A Muslim and two Christians lead in Jakarta politics
Jakarta (AsiaNews) - Election for Jakarta's governor has brought new faces to the fore. Causing a major surprise, the mayor of Solo (Central Java), Joko Widodo, won the first round. Known by his nickname Jokowi, Widido, a Muslim and a member of the nationalist Indonesian Democratic Party-Struggle (PDIP), came out nine points ahead of outgoing Governor Fauzi Bowo, as well as Islamist candidates, former military and noted business people.
Widido is backed by Solo's deputy mayor, Francis Xavier Hadi Rudyatmo, a practicing Catholic, and Basuki Thahaja Orunama (aka Ahok), a Sino-Indonesian Christian member of the nationalist Golkar party, famous for winning in regional elections held in East Belitung Regency (Sumatra), an Islamist stronghold.
Over the years, Jokowi has been influenced by his relations with the two Christians. All three have gained fame for focusing on their communities' problems, especially corruption, which has dropped significantly in their respective regions.
As Solo mayor, Jokowi gave up his salary and privileges to fund anti-poverty programmes run by the city. He concentrated his efforts on improving living conditions for the weakest groups in society like factory workers, street vendors and rickshaw drivers.
His nation-wide recognition came after his deputy, Rudyatmo, led demonstrations against higher fuel prices that brought the capital to a standstill. Dubbed "disobedient", the Catholic political leader saw his popularity in Java jump with voters eventually backing the candidate he supported.
In Indonesia, the gubernatorial vote in Jakarta is second in terms of importance only to the presidential election. Anyone who leads the capital can project his status and influence across the country.

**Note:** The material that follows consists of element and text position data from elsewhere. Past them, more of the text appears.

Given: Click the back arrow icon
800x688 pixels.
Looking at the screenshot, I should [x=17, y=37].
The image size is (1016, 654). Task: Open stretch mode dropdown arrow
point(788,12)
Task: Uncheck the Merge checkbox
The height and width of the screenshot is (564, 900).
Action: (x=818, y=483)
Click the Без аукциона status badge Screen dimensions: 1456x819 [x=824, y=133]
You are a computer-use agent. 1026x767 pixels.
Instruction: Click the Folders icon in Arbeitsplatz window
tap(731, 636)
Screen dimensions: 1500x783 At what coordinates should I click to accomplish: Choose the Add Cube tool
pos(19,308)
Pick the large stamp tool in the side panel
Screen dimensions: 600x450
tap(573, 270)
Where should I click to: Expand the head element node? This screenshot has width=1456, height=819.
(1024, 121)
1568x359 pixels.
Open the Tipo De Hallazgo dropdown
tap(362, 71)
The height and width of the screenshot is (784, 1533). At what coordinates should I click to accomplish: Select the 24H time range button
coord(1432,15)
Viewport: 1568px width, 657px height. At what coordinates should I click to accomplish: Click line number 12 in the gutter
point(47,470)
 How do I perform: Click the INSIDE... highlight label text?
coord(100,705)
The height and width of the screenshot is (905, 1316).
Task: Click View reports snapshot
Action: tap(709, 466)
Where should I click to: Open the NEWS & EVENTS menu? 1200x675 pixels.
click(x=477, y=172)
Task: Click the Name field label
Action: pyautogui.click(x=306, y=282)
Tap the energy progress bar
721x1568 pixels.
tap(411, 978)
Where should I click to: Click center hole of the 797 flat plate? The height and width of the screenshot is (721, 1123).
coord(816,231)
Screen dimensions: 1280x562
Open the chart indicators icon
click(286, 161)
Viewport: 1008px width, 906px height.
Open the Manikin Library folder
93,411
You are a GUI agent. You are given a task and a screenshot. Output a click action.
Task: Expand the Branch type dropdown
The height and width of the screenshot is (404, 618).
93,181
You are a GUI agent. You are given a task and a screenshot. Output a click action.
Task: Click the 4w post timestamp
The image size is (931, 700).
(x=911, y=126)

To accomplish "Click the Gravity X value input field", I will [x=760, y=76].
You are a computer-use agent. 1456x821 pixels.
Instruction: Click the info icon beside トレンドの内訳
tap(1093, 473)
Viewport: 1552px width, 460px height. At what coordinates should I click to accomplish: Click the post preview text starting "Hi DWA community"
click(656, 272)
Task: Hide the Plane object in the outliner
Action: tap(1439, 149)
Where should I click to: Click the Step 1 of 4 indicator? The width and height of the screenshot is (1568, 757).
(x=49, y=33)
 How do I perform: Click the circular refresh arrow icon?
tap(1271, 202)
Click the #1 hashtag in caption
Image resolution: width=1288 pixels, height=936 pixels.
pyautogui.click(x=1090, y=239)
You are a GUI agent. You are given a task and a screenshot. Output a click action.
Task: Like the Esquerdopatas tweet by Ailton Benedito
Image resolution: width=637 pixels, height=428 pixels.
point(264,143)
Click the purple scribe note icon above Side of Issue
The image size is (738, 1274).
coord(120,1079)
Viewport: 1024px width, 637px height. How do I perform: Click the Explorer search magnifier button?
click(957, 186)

Jokowi's first-round victory is a sign that President Yudhoyono's Democratic Party (PKS), which backs Fauzi Bowo, is in trouble.
In recent months, the president's party has been weakened by a series of corruption cases involving PKS lawmakers and party officials. This has translated in a loss of support in opinion polls.
But that is not the only new factor. Islamist parties have also seen their support decline.
After dominating the capital's politics for years, they suffered their first major defeat in 2009, won by the PKS, Golkar and PDIP.
The rise of new leaders like Jokowi, Ahok and Rudyatmo is sign, experts believe, that Java voters are more influenced by the media and reporting on politicians' work than by mosques, ethnic-religious identity or powerful groups.